Obama And Civil Liberty
October 12, 2012 by Sam Rolley
President Barack Obama said earlier in the week that he wants civil liberties to be brought forth as a more important topic of debate in the few remaining weeks before the Presidential election.
“We haven’t talked about what’s at stake with respect to civil liberties,” Obama mused during a campaign speech at the Los Angeles Ritz Carlton.
Obama critics would likely agree that, despite the President’s comment, a real conversation about civil liberties under his Administration would not likely gain him any favor with civil libertarians. While Mitt Romney isn’t exactly known for his love of civil liberty and his party certainly isn’t after the Patriot Act-laden reign of George W. Bush, what Obama has done (and has failed to do) is more alarming to libertarians than anything Romney might do.
In examining Obama’s record over the past four years alongside statements he made before he took office, it almost appears as if the President does not remember anything he has done with regard to civil liberties in nearly four years.
Obama said this in December 2007:
I reject the view that the President may do whatever he deems necessary to protect national security, and that he may torture people in defiance of congressional enactments.
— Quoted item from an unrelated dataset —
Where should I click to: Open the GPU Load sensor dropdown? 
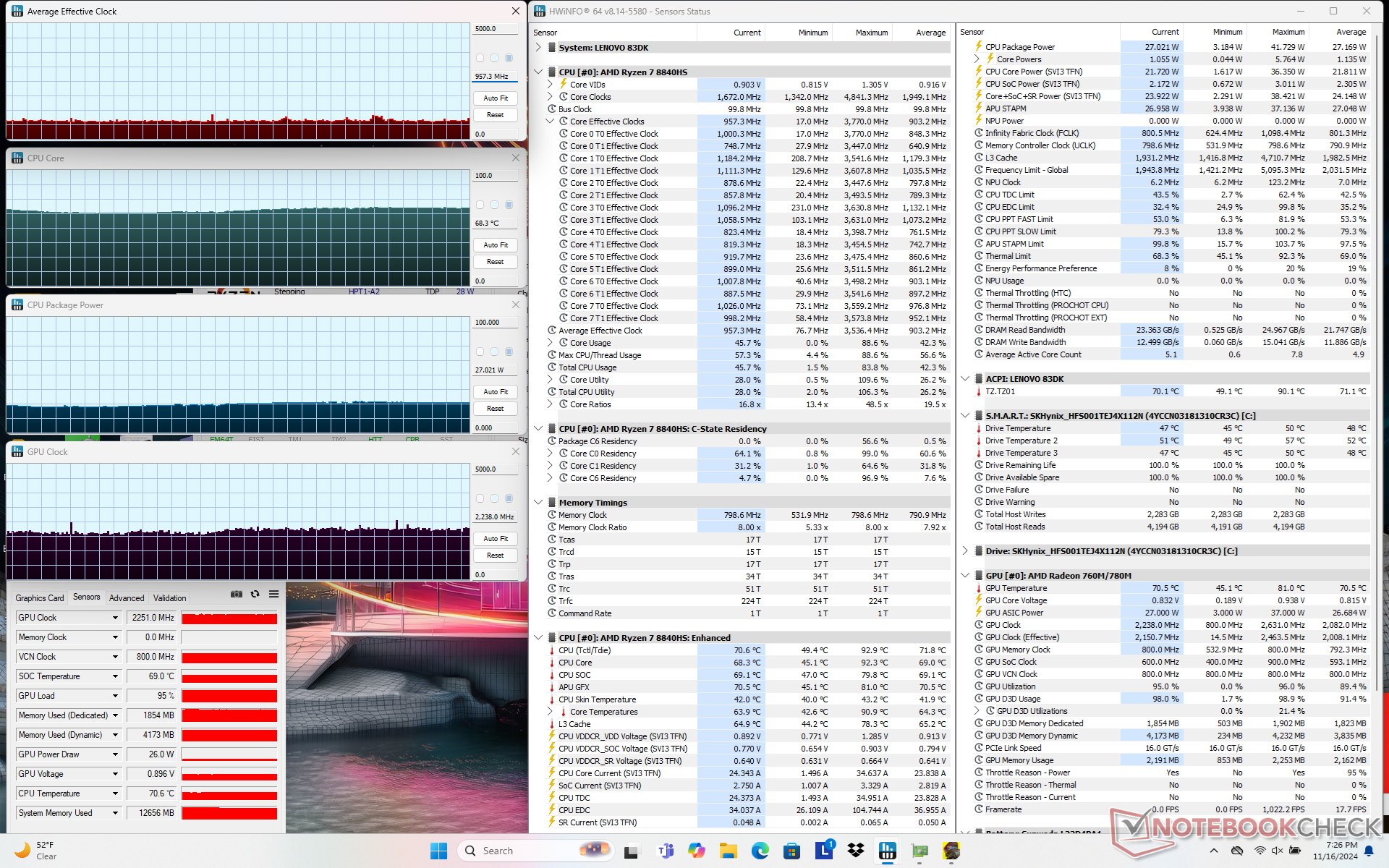tap(115, 696)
I reject the use of signing statements to make extreme and implausible claims of presidential authority. Some further points:
The detention of American citizens, without access to counsel, fair procedure, or pursuant to judicial authorization, as enemy combatants is unconstitutional.
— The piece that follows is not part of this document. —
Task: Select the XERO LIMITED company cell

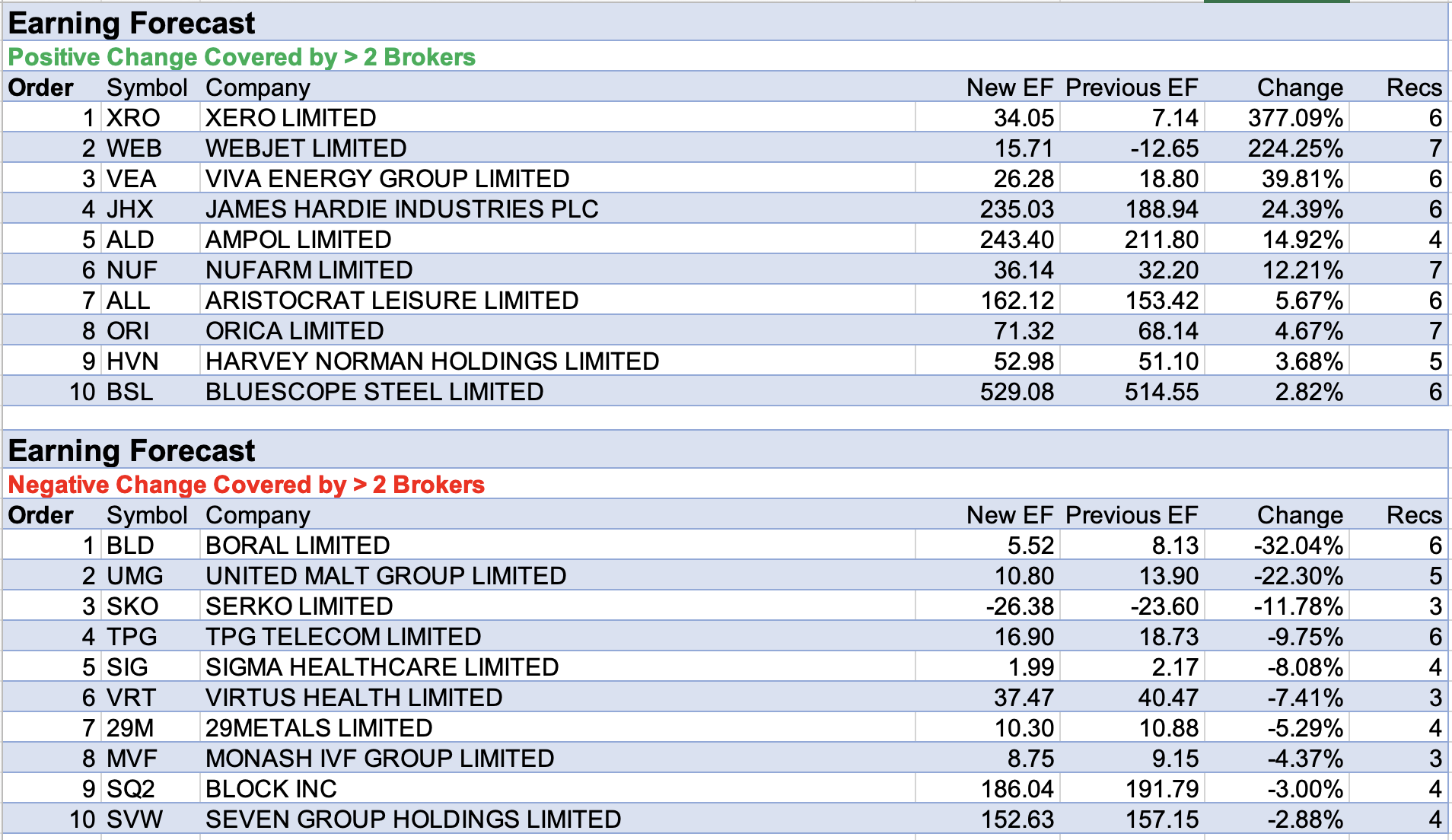Action: pos(291,118)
Warrantless surveillance of American citizens, in defiance of FISA, is unlawful and unconstitutional.
The violation of international treaties that have been ratified by the Senate, specifically the Geneva Conventions, was illegal (as the Supreme Court held) and a bad idea.
The creation of military commissions, without congressional authorization, was unlawful (as the Supreme Court held) and a bad idea.
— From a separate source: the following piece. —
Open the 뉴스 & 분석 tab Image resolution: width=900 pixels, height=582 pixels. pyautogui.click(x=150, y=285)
Obama signed the National Defense Authorization Act, a law that allows for “the detention of American citizens, without access to counsel, fair procedure, or pursuant to judicial authorization, as enemy combatants.” Though he claims to have “had reservations” about it.
Obama’s Administration not only continued Bush-era domestic spying programs, but dramatically increased warrantless electronic surveillance.
According to the American Civil Liberties Union, the Department of Justice monitored 37,616 phones in 2011 and increased its tracking of email and social networking data by 361 percent under Obama.
The President also embraced the use of the very military commissions that he once abhorred.
Furthermore, the “transparent” Obama Administration has waged all-out war on whistle-blowers because the President claims that “state secrets” have been put into danger.
If the President wants a conversation about civil liberty that makes him look better than the prospect of a Romney Administration, he has a great deal of bad policy to undo before November.